Figure 7.. Tricornered activity in trachea requires Tao-1 and GckIII.

(A-D) Third instar larval trachea stained with antibodies that recognise phosphorylation of the activation loop of Trc (P-Trc). GFP positive terminal cells are shown of the following genotypes: (A-A”’) wild-type; (B-B”’) trc¹; (C-C”’) GckIII^wheezy; (D-D”’) Tao-1^eta. P-Trc is in magenta (A-D). Clones are marked by GFP (green) in panels merged with brightfield images (A’, B’, C’, D’). P-Trc (magenta) is merged with brightfield images (A”, B”, C”, D”). Close-up images of P-Trc (magenta) are shown in (A”’, B”’, C”’, D”’). GFP positive terminal cells are indicated by arrowheads. P-Trc is evident in puncta that line the apical membrane of wild-type and control tracheal lumens.
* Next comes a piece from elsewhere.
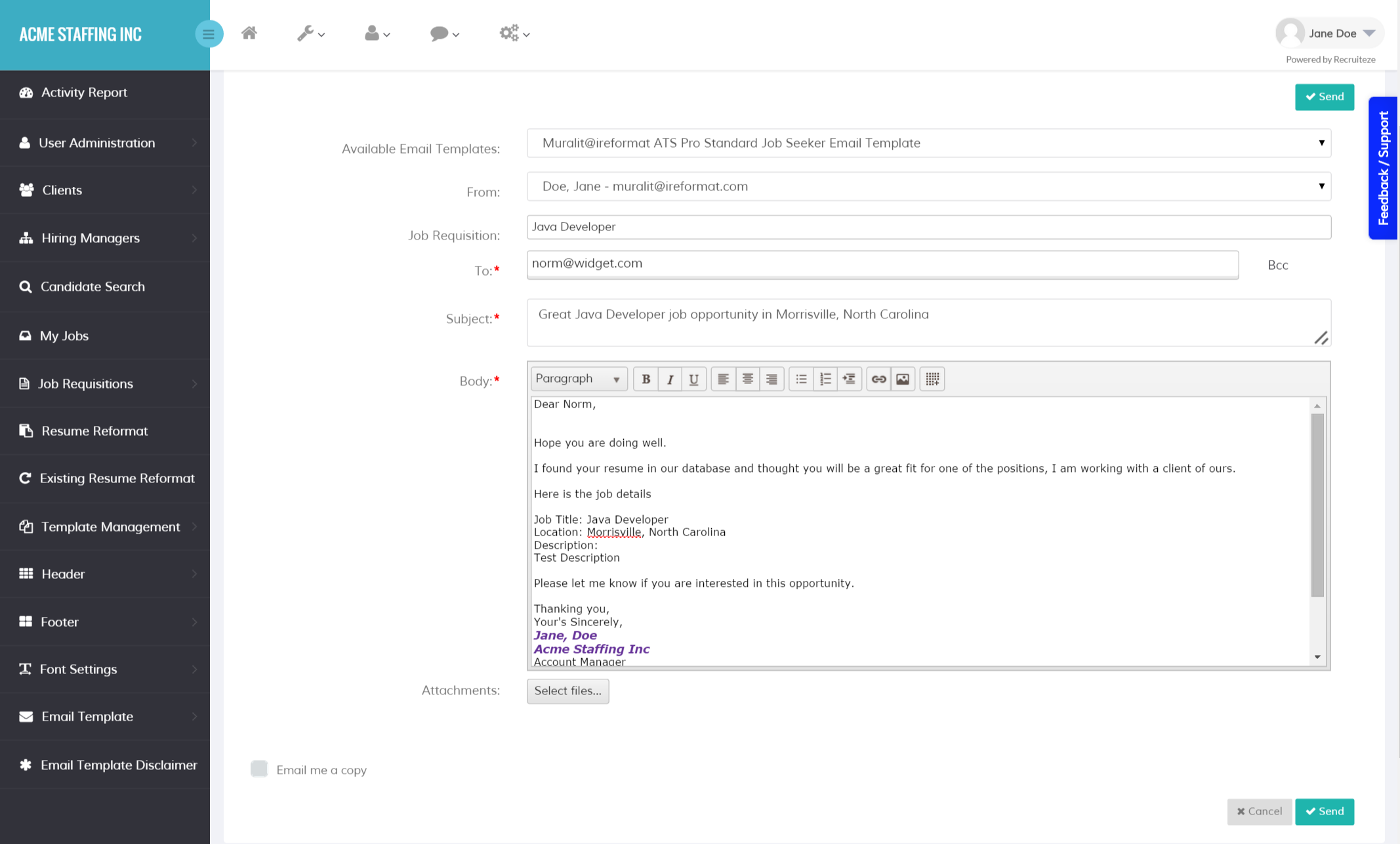Open the Jane Doe account dropdown
The height and width of the screenshot is (844, 1400).
tap(1328, 33)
P-Trc staining is reduced or absent in trachea that are mutant for trc, GckIII or Tao-1 in (B–D. In (B-B”’) the asterisk indicates a control GFP negative terminal cell which stains positive for P-Trc and serves as an internal control. Scale bars = 10 μm. (E) Tao-1 regulates two Hippo-like signalling modules. In addition to regulating Hippo-Warts signalling in organ growth, we have discovered that Tao-1 kinase regulates a related Hippo-like pathway consisting of GckIII and Trc in morphogenesis.